For me it was sometime in the Autumn of 1977. I had just started in my first residency job in the National Health Service in Devon. Ian a fellow serf in the hospital trenches had a pretty good system for the time and his salary, Linn LP12/SME 309/Shure, Monitor Audio speakers, I can'nt remember the rest. I was getting into Opera then and he played the Beecham version of Puccini's La Boheme, I bought the set about this time and it is still the first record I would rescue in a fire. It was the entry of Mimi in Act 1, scene 1. Victoria De Los Angeles was perfect on that record and it was as if an angel had come into the room. Well that was it for me and I started the long, hesitant road to where I am now, with a long gap when the kids were young.
Did any of you guys have a similar "epithany"
david12
This could almost be a synthesis of many of the above experiences. In junior-high and high school, I could only drool over the pictures and descriptions in magazines of japanese top-line Kenwood or H/K gear while I worked to save for college and told myself that my Soundesign one-piece with one-way speakers (with fake chrome ring to make them look two-way) was adequate.

College is where "it" happened in stages. My future best friend and roommate had a mediocre component system with a H/K xm400 cassette deck. We were both amazed that with frequent adjustment, the deck would duplicate LP sound to the limits of the rest of the system. After meeting my future wife, we decided to invest in a decent sound system that we would share between my and her apartments. I still remember "it" occurring at a small shop run by one man, who put Cat Stevens' "Longer Boats" through a set of Sound Source speakers (made in Cuthbert, Georgia, in the early '80's) at high volume without any degradation of sound. Amazing. We were simply accustomed to highly distorted Led Zep or Rush or Neil Young (who already sounded highly distorted anyway) blasting away in some sofa-equipped basement to that point.

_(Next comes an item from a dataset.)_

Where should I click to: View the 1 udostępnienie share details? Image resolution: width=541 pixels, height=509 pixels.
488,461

The obsession actually seeped in throughout my early adulthood-- sitting with friends and dates in whomever's living room (or whatever you call the front room of an apartment), socializing and introducing each other to whatever we were discovering at the time. This always involved placing an LP on a turntable, hitting it with the ubiquitous Discwasher, then mutual anticipation at the needle drop. A mixdown of the latest favorites on metal cassette was the medium of gift exchange among my friends, male and female. None of us watched television. This ritual and intentional focus has been lost in the digital age...

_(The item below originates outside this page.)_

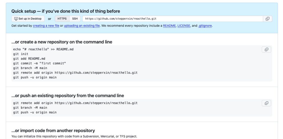Follow the LICENSE link
283x139 pixels.
[x=184, y=26]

Music has always had a crucially supportive role in my life, but as I got busy with grad school and family, I acquiesced to the convenience of plugging a CD changer into the "aux" input of my trusty preamp and allowing the trusty old system to provide a backdrop.

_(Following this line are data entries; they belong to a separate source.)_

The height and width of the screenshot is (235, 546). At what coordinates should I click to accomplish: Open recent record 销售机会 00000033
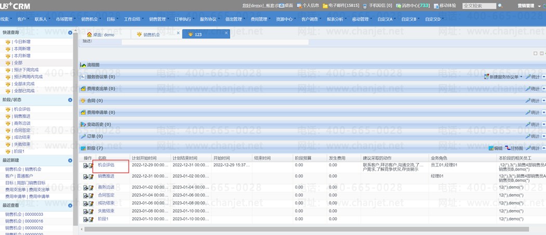(x=24, y=214)
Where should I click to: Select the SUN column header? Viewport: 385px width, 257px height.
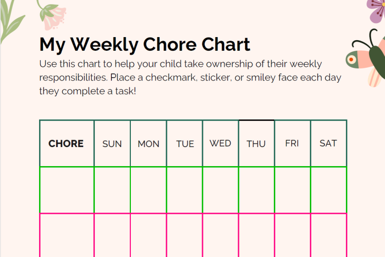[112, 144]
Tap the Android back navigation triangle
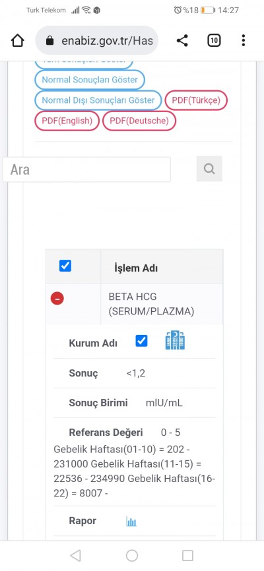This screenshot has width=264, height=571. coord(75,555)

In my attempt to regain that sense of deliberate anticipation, I have gone back to analog over the past few years. I now own nine or ten vintage decks bought for pennies on the dollar, plus associated vintage electronics and refoamed classic loudspeakers, and am saving for a real, modern, off-the-merry-go-round stopper system. I am hoping to infect others, including my children, by gifting them an entire system whenever they show a real interest. Until then, I achieve "it" whenever I place a classic LP bought at one of my local thrift stores for $1 or less and cleaned by my new ritual of Orbitrac followed by VPI 16.5, pour a glass of cabernet, and enjoy the snap, crackle, and pop through a 25-year-old system (with modern cartridge) that I could only dream about back then...
Merry go Round was the wrong way to put it, I meant it in contrast to the heartfelt plea of getting off the darned thing. Amazing how many of us have a similar pattern, starting out in teens or at college, single, but poor, which has it's own set of problems. A long hiatus building a career and family. Restarting with more money, but for many of us, a partner to keep happy, a whole shed load of problems. How many of us have extolled the looks of say an ARC CD3, in my case, the simple, clean lines, industrial look. What do you get, a whithering look and "No"... sigh. No room for discussion, adult interaction, give and take, just No.
A friend who had Thiel CS 0.5, Bryston 2 series preamp and power amp.

That alone was so much better than my mass market Pioneer receiver, Technics CD player, and cheap Infinity and Boston mini monitors.

That was 10 years ago.
1976 at a store called LaBelle's. They had a very impressive audio room at the time. There were these refrigerator sized Frazier speakers, a 350 wpc Phase Linear amp and autocorrelation preamp, Kenwood granite based turntable and who knows what kind of cartridge. They played Eagles, Blood Sweat and Tears, Thelma Houston and Pressure Cooker and Earth Wind and Fire. It was like they were all in the room and I was obsessed even though I was a high school kid with very little money. I tried for a while to build my own monster speakers but was never satisfied with the results. A couple of years later, I spent the previous years savings on a system with some Bose 901s, a Kenwood integrated amp, a Yamaha turntable and an Ortofon cartridge.
Don_s comment on the Large Advents is like my own. I had decided to buy a pair but walked in to hear the Infinity ServoStatic Ones playing. Had to have them.